The IPO would be the first from Romania since November 2017. Romanian assets suffered a dramatic sell-off at the end of 2018.
“Ordinance 114 was almost the death knell for capital markets in Romania,” says Meyer.
The gradual reversal of some of the more damaging elements of the legislation in response to market pushback by the private sector and opposition political parties, however, prompted a steady recovery.
Romania’s blue-chip BET Index rose 44% last year from a low in mid-January and made further gains this year, before being hit by the global market sell-off in mid-February.
Hidroelectrica is currently selecting equity and legal advisers for the IPO. Meyer notes, however, that the deal could take more than a year to come to market.
“It’s not going to happen overnight,” he says. “The likely timeframe, barring political headwinds, is the second quarter of 2021.
“Compared with a couple of years ago, however, the difference today is that we have a majority shareholder that is fully aligned with the principle of developing capital markets and listing SOEs.”
A successful IPO of Hidroelectrica could set the stage for the sale of a clutch of smaller state assets. Fondul Proprietatea also owns stakes in Bucharest Airport, salt producer Salrom and Constantza port, all of which have been earmarked for privatization.
In November, PNL finance minister Florin Citu also expressed enthusiasm for a 20% public listing of CEC Bank, Romania’s seventh-largest lender. The bank, which received a €200 million capital increase late last year, is wholly owned by the state.
However, progress on privatization plans will require the formation of a government capable of commanding a majority in Romania’s parliament.
The coalition government formed in October did not have a majority.
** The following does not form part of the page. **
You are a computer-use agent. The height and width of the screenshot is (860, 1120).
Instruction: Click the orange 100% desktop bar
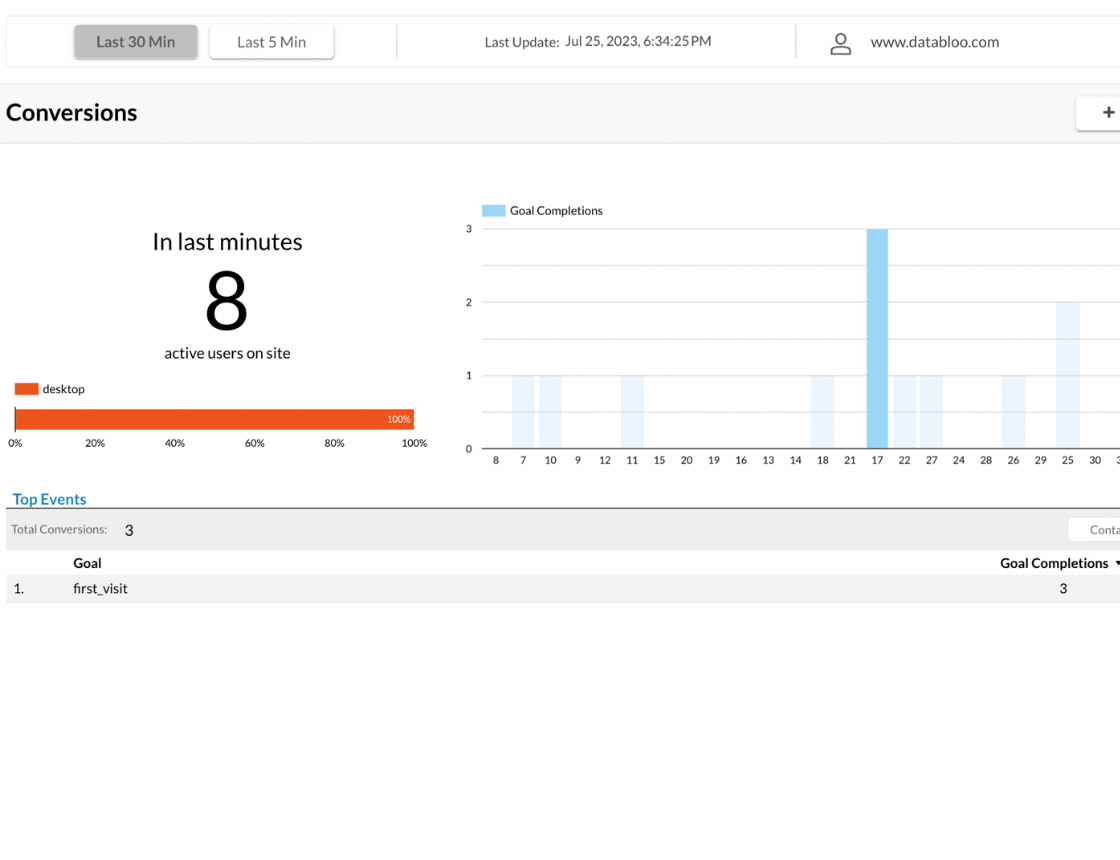214,419
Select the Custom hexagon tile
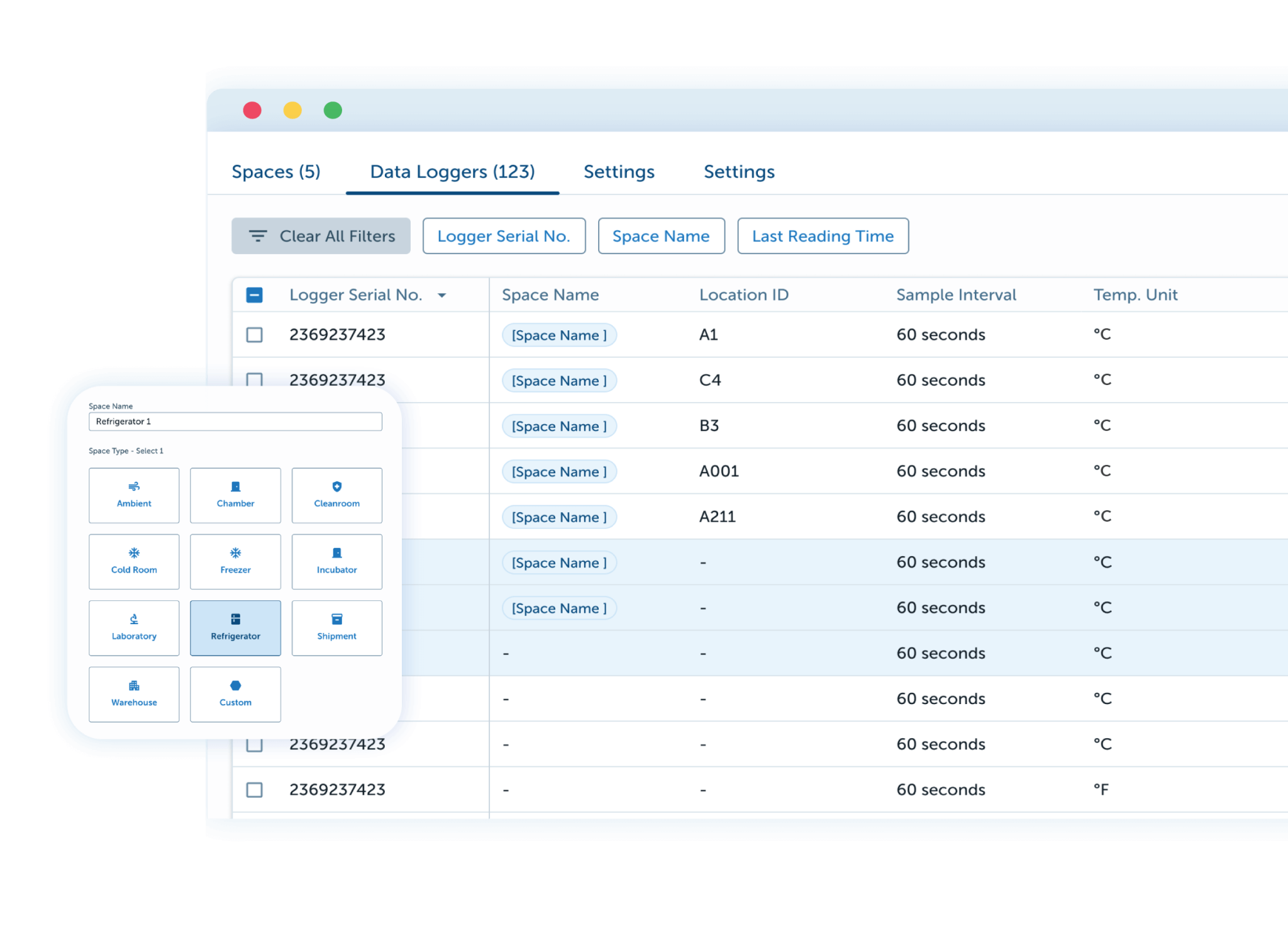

Orban and Romania’s centrist president Klaus Iohannis have therefore been pushing to bring forward parliamentary elections scheduled for the autumn to end the instability and capitalize on PNL’s commanding lead in the polls.
Accelerating the process requires a vote of no-confidence in the government, which was set up and passed in early February, as well as the rejection by parliament twice in succession of a new designated prime minister.
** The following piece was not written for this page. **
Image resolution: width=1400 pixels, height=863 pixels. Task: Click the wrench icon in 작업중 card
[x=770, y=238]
However, Iohannis’s nomination of Orban for the post was ruled ineligible by Romania’s Constitutional Court on February 24 on the basis that it was made solely to trigger rejection by the PSD and thus early elections.
On the same day, the president also failed to win parliamentary backing for another interim government led by the PNL. Two days later, he asked former finance minister Citu to try to form a transitional government.
Analysts at Raiffeisen Bank International (RBI) said the court ruling reduced the chances of early elections to around 50%, adding that parliament’s rejection of the proposed interim government “demonstrated quite plainly that opposition parties have the means to prolong or even derail the procedure”.